その点、庶民芸術であった“浮世絵”に制約はほとんどなく、大衆の望むものを描くことを繰り返すうち、急速に発展を遂げたのです。
版画でありながら、色鮮やかで描写も構図も自由自在……『和樂』5月号ではそんな“浮世絵”を大特集! その比類なき魅力を支える奇跡の10大技法をご紹介します。
◆世界が熱狂した大首美人
浮世絵の美人画と聞いて真っ先に思い浮かべるのは、上半身をクローズアップした構図のものではないでしょうか。それは、今や美人画を代表する存在の「美人大首絵」と呼ばれるもの。
注目すべきは3点。まずは、やけに心をそそる物憂げな眼差し。単純に見える目の描き方のようですが、喜多川歌麿はここで女性の気持ちを見事に表現しています。さらに、鮮やかな紅色の唇で、恋に身を焦がす女心を感じさせ、情感あふれる表情を描写しているのです。

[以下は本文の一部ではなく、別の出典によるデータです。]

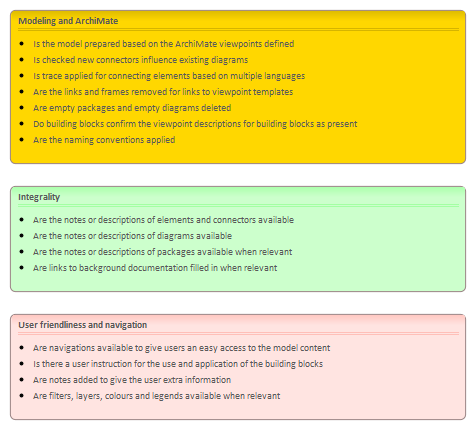Click 'Is the model prepared based on ArchiMate viewpoints' item
Viewport: 476px width, 443px height.
coord(164,44)
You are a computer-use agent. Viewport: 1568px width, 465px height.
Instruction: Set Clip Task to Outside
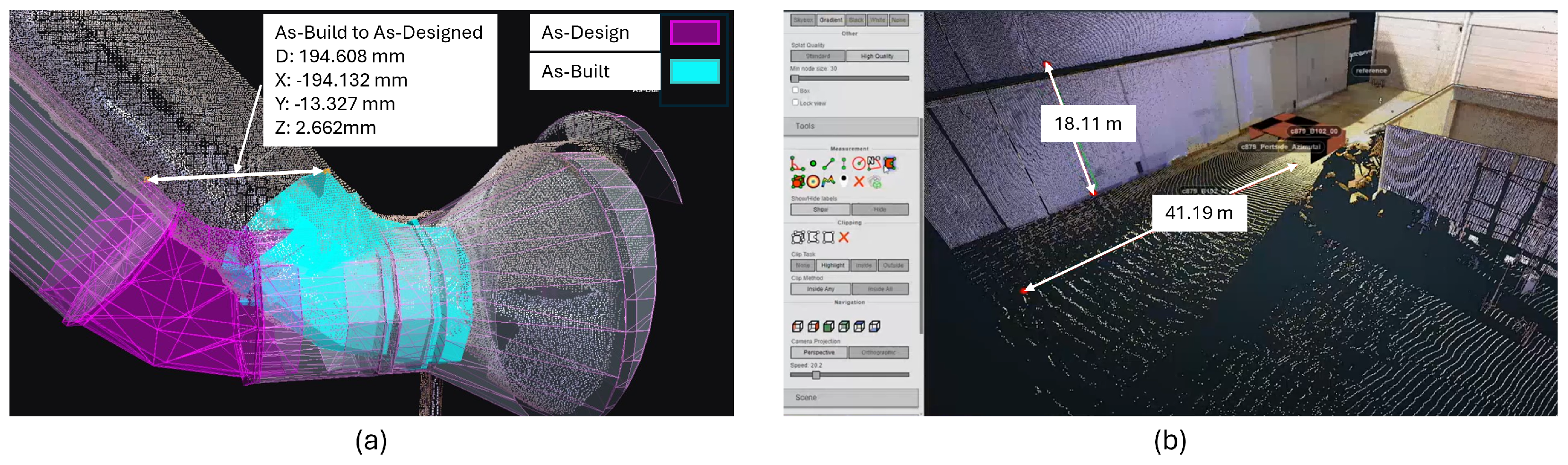pyautogui.click(x=893, y=266)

そして2つ目は、大きく結った髪。大きく張り出した鬢(びん)は、顔から首をほっそりとしなやかに見せるため用いたデフォルメ。モデルの最も美しい一瞬を描くために、歌麿が編み出したテクニックです。
そして3つ目は指。頬杖をついた細い腕や指の動きが、やるせない女心を表現します。写実的ではないのにリアルな心情が伝わってくるという、歌麿の美人画の秘密がここにあります。